Maverick libertarian economist and author Tyler Cowen argues in his book Average is Over that in the coming years, American society will deeply bifurcate into Haves and Have-Nots. The lucky Haves will become (or remain) quite wealthy by developing tech-based skills that allow them to partner with intelligent computers. This will enable them to work in some of the few remaining good jobs that the economy will have to offer, after we have offshored and automated away the livelihood of the vast swath of average workers who now populate the offices, factories, trucking lines, and other jobs that support a middle class existence for now. The unlucky Have-Nots will have to make do with a drastically reduced standard of living, inhabiting tar-paper shacks, off-grid mobile homes, and shanty towns in the warmer parts of the United States, such as Texas. But all is not lost in Cowen’s dystopia! The poor will have access to loads of cheap technology, and while they might be reduced to eating poverty food such as cans of beans, at least they will be able to watch movies and surf the internet while doing so.

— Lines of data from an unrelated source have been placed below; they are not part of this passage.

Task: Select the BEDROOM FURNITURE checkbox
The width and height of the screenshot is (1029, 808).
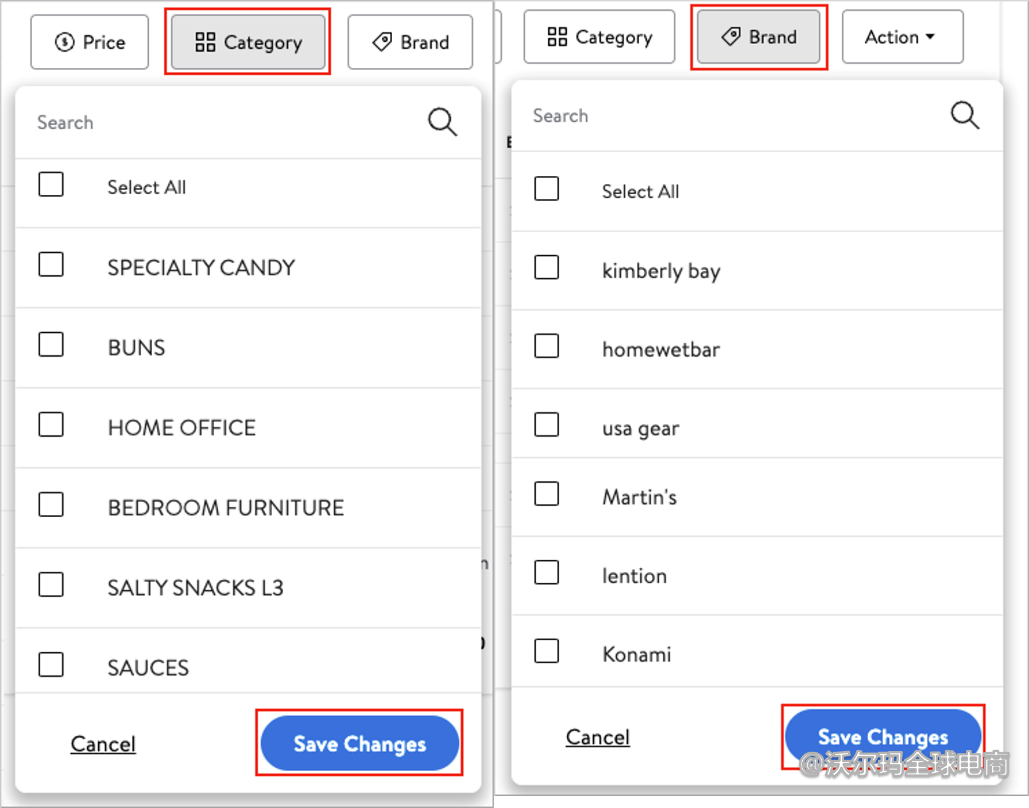Action: point(51,505)
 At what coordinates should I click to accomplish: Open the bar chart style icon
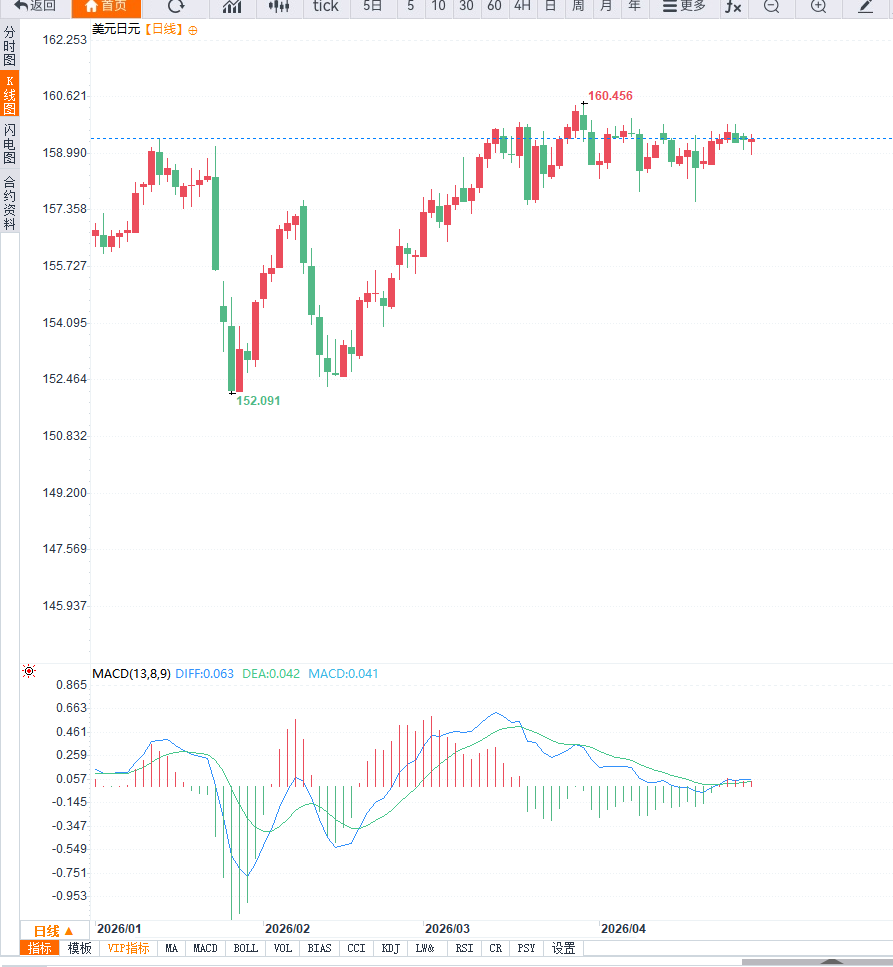point(232,6)
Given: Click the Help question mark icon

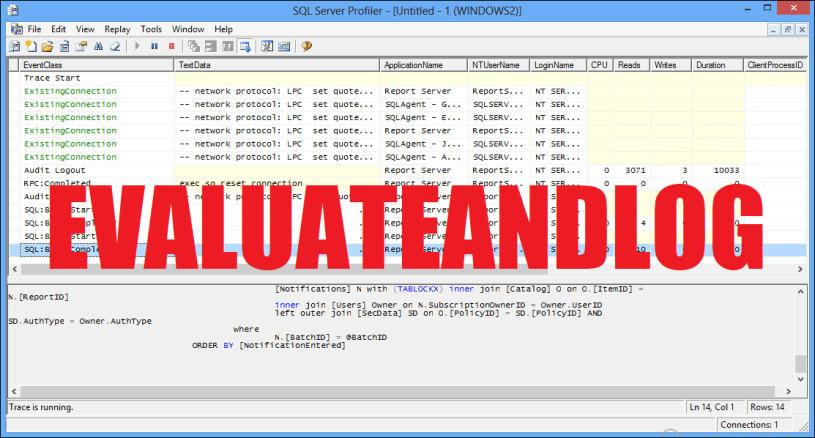Looking at the screenshot, I should 307,46.
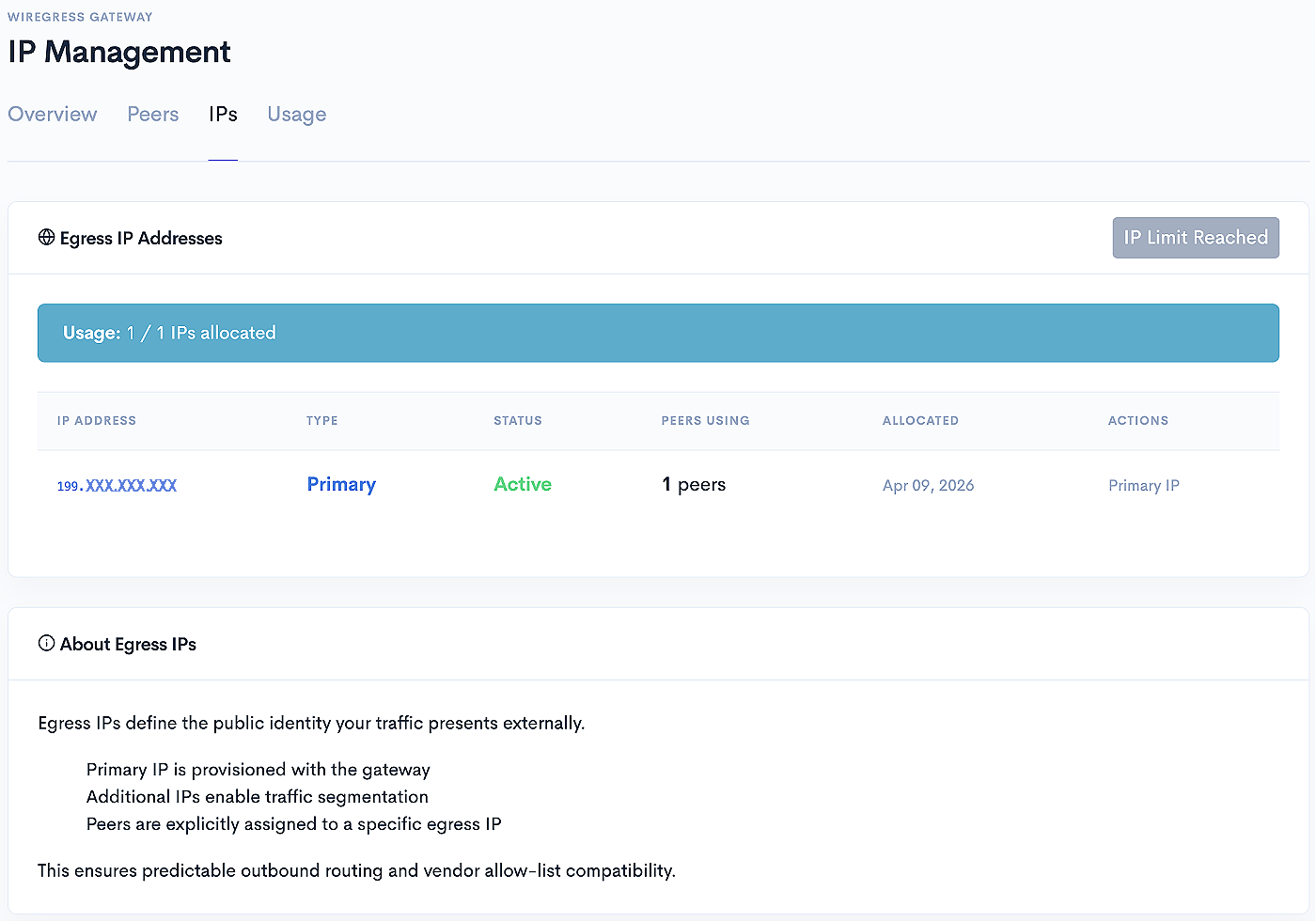Click the Apr 09, 2026 allocation date
The image size is (1316, 922).
point(928,485)
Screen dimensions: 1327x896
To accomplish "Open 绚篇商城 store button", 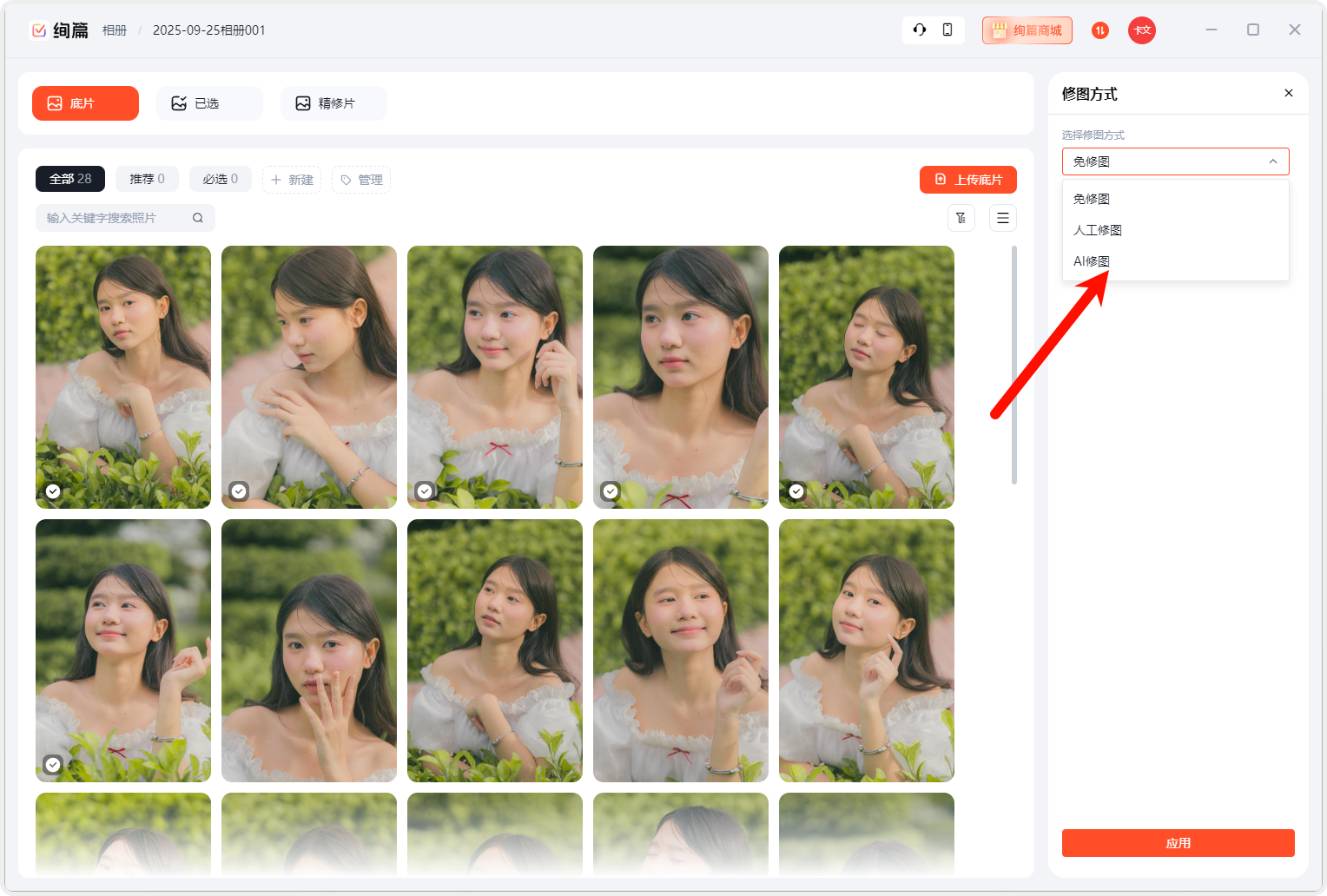I will point(1027,30).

In a similar prediction, blogger Ran Prieur mused back in 2013, “Extreme poverty will cause political upheavals, but not such a deep political collapse that you won’t have to pay taxes. And I expect little or no technological collapse. Even energy-intensive technologies like cars will not disappear, just shrink to serve the elite. And I think information technology will continue its present course, so people with gadgets out of Star Trek will be digging up cattail roots for food.” (Emphasis mine.)

So, it’s interesting to see these scenarios slowly beginning to play out around the margins of civilized life. For the people that the “recovery” isn’t helping and who have begun to get used to the new normal of the gig economy, temp jobs, and freelance work, it pays to figure out the best poverty food that money can – or often, can’t – buy.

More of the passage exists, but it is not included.